> Written task
Show each of the lines below that includes the word "item".

start Materials provided

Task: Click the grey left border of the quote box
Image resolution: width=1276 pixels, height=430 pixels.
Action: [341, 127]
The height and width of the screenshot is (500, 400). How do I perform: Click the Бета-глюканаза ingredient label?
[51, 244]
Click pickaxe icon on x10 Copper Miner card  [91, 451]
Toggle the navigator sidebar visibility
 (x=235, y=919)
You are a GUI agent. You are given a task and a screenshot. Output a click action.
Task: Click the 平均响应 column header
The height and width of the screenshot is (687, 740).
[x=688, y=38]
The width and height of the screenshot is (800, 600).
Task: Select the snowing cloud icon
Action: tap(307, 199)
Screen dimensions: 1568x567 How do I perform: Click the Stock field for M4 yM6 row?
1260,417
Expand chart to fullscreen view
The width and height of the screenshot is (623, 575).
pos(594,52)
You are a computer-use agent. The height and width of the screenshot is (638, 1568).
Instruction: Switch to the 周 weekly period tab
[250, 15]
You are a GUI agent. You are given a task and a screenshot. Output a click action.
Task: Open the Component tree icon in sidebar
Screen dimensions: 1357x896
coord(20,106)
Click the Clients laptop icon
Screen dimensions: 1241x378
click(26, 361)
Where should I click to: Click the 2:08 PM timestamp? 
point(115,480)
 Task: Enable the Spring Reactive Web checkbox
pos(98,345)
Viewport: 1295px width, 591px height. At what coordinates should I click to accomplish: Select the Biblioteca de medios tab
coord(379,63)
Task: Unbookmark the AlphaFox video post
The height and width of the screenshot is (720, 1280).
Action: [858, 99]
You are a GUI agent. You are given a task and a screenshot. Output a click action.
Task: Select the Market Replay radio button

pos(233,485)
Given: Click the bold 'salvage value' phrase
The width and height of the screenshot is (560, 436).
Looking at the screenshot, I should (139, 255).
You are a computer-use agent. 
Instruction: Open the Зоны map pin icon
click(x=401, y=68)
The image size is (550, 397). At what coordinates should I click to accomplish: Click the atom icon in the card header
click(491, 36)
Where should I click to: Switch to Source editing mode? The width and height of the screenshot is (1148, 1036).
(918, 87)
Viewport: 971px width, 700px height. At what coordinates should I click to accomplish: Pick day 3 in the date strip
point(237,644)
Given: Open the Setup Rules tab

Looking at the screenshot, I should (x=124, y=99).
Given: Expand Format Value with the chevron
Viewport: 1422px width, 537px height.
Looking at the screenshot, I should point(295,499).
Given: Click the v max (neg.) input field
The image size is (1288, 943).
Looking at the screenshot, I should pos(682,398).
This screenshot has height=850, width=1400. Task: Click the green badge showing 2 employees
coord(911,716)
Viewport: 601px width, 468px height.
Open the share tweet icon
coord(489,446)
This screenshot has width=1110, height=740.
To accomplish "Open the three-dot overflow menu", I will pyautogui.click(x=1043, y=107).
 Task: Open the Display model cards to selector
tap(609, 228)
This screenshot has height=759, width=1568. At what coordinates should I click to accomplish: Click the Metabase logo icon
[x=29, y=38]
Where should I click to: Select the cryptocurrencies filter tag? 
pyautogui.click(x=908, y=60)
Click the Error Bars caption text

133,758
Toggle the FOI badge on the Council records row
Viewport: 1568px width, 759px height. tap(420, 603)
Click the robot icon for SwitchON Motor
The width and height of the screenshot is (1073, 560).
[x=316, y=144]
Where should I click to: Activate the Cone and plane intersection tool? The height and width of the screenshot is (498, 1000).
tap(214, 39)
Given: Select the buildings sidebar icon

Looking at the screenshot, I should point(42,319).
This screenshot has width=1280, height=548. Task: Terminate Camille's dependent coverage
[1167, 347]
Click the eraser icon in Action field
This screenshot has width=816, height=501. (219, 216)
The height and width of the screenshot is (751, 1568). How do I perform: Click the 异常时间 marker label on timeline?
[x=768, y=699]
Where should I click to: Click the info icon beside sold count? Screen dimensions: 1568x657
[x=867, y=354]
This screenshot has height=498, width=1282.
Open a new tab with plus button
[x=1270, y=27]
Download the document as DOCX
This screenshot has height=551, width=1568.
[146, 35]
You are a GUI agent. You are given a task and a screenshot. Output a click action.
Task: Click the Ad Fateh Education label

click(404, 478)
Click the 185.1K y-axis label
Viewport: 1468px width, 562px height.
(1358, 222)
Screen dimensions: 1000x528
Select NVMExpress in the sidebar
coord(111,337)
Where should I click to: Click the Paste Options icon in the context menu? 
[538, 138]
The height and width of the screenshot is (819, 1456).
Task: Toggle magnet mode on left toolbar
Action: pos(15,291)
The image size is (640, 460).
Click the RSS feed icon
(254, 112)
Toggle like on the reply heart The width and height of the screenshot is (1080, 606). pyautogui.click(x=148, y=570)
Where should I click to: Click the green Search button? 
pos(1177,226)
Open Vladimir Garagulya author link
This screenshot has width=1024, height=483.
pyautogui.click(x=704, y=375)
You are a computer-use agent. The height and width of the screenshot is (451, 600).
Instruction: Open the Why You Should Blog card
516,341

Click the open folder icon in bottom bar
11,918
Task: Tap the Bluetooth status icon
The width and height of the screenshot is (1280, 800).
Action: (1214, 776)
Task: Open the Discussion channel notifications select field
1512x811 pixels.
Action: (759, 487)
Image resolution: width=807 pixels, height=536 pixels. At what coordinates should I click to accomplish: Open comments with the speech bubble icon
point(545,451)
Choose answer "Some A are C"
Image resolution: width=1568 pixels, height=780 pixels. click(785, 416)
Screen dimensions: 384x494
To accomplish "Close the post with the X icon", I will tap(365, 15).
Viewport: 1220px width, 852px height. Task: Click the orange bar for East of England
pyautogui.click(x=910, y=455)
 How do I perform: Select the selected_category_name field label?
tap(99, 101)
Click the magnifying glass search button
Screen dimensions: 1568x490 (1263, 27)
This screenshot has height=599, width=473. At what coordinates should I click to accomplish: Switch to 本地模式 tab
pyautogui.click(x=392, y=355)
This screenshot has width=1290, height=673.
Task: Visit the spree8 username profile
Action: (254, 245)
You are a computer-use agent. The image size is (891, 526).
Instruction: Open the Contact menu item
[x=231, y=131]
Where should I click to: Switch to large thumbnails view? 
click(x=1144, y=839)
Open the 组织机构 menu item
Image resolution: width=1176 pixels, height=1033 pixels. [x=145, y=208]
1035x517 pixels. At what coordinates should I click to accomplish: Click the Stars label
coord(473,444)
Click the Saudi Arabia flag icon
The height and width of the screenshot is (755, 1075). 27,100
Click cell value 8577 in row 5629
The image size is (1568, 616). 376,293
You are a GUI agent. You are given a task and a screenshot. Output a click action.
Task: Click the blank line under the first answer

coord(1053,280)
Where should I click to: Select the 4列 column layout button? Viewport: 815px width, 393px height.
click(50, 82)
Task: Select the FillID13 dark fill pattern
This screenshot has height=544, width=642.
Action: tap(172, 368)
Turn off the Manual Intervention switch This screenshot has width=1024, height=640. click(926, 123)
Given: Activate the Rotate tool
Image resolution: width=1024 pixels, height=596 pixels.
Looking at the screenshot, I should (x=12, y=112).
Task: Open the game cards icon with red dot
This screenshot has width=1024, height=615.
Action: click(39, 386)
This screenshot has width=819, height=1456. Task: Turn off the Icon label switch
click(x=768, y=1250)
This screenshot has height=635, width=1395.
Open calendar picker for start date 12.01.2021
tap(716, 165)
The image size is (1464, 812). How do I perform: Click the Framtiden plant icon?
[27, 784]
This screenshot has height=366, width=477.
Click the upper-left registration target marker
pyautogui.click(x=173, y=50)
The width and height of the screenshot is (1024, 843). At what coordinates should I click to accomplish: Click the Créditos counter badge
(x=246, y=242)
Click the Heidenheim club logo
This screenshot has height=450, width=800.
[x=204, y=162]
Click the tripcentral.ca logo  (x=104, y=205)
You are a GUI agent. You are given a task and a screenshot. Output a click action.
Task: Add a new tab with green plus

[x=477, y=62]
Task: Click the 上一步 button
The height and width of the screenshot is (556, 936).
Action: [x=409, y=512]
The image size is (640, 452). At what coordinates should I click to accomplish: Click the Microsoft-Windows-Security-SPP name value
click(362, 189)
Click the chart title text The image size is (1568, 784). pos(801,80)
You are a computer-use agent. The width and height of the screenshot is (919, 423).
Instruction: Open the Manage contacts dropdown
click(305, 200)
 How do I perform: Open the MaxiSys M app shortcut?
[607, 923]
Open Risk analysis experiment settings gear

end Materials provided

> Right answer
Instruction: Open the Contact menu item
Open the 组织机构 menu item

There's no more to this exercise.